### Written exercise
Find every line in the records that contains the word "handle" and copy each of those lines.
'''
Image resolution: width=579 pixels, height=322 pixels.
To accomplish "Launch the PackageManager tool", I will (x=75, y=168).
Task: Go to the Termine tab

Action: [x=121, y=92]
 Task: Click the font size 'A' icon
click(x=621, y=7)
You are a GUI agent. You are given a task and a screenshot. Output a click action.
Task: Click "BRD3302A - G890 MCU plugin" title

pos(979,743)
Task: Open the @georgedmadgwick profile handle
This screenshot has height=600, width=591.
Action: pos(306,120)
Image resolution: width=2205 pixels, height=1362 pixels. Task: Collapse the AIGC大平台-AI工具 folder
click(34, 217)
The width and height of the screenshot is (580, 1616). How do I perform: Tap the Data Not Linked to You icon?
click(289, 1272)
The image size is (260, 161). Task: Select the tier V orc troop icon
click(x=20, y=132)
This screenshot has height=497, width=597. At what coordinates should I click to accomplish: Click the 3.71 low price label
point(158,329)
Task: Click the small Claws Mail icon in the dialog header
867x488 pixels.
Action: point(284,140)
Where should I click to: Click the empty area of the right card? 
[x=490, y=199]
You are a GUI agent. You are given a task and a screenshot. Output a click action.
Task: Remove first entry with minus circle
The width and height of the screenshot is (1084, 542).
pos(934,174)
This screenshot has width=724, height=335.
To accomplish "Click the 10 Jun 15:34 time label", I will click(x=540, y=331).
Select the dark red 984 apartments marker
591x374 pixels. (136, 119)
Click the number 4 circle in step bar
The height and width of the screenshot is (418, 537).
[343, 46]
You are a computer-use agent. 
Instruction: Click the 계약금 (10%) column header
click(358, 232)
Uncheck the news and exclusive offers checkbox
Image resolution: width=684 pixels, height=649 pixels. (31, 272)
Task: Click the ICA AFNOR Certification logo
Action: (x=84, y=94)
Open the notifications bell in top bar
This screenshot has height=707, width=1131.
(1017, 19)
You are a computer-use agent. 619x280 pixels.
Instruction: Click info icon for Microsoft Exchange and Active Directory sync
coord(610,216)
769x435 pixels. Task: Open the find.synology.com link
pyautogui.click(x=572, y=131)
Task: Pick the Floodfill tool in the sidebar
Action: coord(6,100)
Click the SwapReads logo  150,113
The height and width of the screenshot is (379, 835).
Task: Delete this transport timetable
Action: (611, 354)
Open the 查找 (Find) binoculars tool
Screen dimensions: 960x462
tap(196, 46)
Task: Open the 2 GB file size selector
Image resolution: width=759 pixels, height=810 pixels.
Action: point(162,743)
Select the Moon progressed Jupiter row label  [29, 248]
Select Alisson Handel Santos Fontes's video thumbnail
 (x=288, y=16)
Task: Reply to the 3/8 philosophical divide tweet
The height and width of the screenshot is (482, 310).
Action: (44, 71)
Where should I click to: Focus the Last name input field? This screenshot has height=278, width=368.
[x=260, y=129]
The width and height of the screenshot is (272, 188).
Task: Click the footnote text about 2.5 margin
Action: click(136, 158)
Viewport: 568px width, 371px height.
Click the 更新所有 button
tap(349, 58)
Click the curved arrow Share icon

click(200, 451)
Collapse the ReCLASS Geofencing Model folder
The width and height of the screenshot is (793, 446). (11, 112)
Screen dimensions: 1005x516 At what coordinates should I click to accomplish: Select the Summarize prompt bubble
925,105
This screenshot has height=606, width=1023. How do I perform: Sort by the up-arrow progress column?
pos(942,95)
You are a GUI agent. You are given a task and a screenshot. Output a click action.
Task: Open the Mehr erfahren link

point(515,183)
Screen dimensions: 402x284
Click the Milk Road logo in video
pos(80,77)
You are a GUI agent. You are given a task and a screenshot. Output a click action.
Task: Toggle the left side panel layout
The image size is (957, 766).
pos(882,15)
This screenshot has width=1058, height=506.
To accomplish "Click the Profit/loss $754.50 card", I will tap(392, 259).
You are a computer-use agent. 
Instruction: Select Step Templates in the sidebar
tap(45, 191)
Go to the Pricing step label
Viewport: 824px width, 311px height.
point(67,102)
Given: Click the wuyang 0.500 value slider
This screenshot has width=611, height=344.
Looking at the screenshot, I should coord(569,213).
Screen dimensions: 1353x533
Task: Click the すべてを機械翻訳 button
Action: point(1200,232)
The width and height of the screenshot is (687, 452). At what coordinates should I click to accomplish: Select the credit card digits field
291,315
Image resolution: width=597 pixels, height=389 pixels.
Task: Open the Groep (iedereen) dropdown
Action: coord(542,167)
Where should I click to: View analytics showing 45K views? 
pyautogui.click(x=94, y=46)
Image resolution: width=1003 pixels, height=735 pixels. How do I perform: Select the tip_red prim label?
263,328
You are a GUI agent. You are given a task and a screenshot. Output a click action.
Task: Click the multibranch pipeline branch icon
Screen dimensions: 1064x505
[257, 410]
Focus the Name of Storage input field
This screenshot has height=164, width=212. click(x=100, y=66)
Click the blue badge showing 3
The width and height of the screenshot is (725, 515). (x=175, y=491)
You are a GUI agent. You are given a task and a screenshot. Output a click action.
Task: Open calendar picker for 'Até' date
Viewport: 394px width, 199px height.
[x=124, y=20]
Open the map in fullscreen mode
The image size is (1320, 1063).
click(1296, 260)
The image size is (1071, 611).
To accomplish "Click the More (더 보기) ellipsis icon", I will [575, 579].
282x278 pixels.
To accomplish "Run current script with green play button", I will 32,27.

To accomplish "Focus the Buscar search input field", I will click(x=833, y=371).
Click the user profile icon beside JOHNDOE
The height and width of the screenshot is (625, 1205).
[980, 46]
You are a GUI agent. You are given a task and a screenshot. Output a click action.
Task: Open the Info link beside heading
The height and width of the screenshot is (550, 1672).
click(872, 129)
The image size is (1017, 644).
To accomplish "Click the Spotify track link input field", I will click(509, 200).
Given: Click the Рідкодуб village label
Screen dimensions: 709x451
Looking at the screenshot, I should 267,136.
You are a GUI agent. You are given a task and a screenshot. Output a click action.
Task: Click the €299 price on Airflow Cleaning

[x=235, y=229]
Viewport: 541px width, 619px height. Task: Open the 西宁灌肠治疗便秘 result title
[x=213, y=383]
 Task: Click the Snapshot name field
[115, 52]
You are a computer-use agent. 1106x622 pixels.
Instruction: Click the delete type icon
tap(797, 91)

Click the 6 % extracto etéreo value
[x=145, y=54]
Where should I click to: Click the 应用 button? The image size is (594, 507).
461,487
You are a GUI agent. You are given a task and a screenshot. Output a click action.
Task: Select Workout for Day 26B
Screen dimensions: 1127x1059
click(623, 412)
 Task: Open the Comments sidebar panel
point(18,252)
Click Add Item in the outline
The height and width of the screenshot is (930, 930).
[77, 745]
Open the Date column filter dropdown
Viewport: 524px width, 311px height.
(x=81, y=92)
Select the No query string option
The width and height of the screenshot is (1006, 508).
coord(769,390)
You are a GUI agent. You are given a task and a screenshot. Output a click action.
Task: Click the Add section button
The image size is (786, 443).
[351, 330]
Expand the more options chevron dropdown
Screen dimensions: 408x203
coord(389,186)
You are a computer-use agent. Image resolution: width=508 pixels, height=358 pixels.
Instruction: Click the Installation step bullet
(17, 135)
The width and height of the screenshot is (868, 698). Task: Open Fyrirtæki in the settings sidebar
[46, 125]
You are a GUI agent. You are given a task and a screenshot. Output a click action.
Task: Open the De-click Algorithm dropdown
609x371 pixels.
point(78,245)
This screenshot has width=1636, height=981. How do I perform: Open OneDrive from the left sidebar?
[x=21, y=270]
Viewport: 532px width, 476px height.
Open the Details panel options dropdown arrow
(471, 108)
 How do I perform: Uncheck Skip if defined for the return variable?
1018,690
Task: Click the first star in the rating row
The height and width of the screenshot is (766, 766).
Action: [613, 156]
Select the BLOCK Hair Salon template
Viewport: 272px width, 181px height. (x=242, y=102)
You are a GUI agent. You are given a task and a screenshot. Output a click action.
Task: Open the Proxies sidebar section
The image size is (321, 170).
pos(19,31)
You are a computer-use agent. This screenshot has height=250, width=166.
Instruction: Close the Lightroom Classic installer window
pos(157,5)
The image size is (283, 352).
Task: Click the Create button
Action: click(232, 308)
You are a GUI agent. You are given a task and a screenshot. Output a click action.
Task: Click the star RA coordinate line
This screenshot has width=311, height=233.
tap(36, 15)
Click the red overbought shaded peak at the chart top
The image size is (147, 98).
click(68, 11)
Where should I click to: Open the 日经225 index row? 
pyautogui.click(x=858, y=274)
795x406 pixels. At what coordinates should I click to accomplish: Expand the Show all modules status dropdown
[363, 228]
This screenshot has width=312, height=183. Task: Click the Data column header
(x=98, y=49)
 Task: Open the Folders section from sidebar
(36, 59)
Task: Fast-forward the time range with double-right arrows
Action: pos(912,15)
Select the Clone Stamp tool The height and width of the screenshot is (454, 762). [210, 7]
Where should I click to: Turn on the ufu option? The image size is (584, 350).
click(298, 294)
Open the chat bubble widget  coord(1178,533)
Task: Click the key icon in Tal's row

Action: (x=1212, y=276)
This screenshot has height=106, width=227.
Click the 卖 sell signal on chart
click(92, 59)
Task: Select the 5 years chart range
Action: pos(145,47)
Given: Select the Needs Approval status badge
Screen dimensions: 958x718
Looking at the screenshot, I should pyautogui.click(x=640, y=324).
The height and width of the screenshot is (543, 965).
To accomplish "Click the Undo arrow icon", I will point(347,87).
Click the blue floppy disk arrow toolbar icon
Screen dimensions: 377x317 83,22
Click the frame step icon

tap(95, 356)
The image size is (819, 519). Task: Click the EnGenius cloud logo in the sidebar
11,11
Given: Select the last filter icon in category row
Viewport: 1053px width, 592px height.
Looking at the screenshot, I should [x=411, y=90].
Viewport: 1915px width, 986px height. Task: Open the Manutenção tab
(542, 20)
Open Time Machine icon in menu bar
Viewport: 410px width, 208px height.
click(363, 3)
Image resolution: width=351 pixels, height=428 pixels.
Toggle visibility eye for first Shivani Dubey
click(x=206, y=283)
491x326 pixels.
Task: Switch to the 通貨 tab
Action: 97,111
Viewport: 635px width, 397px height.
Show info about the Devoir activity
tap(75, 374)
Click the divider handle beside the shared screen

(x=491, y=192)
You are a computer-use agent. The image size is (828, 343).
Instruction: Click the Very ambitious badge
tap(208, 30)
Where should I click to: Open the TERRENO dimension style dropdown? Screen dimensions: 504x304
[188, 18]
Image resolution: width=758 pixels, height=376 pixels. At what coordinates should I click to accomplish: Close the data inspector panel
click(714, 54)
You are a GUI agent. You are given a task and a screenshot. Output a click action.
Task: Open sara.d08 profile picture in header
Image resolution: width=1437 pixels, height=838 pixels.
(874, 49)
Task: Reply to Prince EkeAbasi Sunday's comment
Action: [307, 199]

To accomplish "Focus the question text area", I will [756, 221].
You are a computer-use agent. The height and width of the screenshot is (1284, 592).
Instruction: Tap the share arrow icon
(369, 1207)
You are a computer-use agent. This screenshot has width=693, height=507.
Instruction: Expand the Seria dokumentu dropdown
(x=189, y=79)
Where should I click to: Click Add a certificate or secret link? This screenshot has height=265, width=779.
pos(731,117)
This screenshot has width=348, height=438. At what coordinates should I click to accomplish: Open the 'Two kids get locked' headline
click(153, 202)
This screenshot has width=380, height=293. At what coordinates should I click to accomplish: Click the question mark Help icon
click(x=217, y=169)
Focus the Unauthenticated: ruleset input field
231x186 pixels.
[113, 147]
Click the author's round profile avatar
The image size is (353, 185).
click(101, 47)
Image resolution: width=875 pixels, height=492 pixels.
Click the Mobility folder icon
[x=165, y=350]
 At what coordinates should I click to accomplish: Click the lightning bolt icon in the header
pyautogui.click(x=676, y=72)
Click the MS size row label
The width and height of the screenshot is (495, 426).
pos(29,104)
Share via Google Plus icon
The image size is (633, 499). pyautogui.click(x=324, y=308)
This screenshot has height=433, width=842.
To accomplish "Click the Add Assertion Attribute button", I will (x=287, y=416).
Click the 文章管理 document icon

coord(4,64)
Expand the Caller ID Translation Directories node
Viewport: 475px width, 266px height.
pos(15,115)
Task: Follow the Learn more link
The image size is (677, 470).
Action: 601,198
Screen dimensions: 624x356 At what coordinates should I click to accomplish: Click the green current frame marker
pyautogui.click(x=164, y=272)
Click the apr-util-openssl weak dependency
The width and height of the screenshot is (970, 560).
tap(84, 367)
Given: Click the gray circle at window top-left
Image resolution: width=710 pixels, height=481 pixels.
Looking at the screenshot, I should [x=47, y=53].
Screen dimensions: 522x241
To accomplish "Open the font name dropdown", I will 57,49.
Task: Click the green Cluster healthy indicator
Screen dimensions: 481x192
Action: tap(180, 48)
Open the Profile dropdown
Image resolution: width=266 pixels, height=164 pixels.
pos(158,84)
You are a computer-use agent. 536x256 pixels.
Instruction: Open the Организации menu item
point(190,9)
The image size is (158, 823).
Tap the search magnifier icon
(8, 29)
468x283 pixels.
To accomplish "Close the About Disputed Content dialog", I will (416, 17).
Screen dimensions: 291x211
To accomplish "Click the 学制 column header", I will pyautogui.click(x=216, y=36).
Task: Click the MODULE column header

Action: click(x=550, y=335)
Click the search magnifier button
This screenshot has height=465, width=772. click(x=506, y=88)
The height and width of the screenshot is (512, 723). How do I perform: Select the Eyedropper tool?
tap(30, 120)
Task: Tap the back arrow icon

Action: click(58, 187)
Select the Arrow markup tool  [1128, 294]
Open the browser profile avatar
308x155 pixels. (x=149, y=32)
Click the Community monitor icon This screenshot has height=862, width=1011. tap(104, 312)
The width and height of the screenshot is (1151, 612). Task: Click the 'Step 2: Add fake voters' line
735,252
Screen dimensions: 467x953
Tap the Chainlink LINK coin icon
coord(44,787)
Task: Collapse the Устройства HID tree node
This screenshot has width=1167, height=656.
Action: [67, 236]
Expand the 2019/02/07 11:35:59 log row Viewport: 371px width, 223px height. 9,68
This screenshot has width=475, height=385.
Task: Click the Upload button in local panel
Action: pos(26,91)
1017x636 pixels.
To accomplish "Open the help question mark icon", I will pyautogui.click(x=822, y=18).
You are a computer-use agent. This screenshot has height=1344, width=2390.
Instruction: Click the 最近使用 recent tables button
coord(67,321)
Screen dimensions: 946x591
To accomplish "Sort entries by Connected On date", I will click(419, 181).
'''
### Output of the task
Task: Open the @georgedmadgwick profile handle
Click the divider handle beside the shared screen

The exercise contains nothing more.